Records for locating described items
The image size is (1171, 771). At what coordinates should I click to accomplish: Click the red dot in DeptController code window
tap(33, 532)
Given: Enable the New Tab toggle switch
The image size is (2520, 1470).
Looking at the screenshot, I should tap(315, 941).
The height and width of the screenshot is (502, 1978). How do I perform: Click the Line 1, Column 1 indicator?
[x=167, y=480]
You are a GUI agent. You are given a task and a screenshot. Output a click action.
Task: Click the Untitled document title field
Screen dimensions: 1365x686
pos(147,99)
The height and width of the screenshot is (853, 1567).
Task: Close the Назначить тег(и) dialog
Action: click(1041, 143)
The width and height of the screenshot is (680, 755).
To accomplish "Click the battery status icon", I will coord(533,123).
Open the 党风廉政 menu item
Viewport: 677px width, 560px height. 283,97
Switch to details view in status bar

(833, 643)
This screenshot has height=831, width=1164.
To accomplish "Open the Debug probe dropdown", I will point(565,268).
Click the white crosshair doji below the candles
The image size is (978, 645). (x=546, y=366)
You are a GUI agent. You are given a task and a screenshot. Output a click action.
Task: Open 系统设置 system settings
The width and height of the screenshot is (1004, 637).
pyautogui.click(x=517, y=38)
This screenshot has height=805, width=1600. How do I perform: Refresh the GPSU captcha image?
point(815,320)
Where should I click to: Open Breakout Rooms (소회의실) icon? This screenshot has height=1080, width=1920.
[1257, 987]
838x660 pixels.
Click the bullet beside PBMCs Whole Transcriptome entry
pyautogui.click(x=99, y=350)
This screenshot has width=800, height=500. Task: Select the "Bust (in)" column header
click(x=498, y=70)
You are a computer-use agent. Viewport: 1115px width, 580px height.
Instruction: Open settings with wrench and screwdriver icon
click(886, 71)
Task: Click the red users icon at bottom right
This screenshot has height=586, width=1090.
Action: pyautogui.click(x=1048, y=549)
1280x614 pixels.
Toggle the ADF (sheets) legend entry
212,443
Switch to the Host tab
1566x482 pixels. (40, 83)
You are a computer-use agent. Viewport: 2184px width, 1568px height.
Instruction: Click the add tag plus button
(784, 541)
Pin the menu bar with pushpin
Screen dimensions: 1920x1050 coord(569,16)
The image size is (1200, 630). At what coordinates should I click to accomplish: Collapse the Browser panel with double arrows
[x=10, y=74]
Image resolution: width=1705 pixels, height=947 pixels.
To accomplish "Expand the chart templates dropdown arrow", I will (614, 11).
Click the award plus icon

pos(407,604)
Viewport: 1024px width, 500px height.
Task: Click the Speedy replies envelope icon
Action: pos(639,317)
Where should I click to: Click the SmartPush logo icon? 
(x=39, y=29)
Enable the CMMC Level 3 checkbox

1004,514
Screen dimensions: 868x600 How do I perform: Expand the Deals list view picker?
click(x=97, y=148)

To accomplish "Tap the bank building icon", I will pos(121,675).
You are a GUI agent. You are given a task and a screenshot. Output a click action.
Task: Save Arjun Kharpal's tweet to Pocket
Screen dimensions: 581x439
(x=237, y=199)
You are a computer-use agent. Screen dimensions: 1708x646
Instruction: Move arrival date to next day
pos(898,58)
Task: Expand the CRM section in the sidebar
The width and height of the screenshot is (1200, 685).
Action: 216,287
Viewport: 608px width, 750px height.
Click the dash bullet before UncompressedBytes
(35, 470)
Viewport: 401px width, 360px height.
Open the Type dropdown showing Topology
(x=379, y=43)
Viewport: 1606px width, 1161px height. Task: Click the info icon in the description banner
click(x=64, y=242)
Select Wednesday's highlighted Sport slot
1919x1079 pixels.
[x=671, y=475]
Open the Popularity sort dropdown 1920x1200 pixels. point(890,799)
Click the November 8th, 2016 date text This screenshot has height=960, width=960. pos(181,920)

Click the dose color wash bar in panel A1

- [What to do] Reproduce the material from the line with "Where should I click to: Open" to the line with "click(x=498, y=70)", requests included, adding -78 to every coordinate in the answers.

- [Written solution]
Where should I click to: Open Breakout Rooms (소회의실) icon? This screenshot has height=1080, width=1920.
[1179, 909]
838x660 pixels.
Click the bullet beside PBMCs Whole Transcriptome entry
pyautogui.click(x=21, y=272)
This screenshot has width=800, height=500. Task: Select the "Bust (in)" column header
click(x=420, y=-8)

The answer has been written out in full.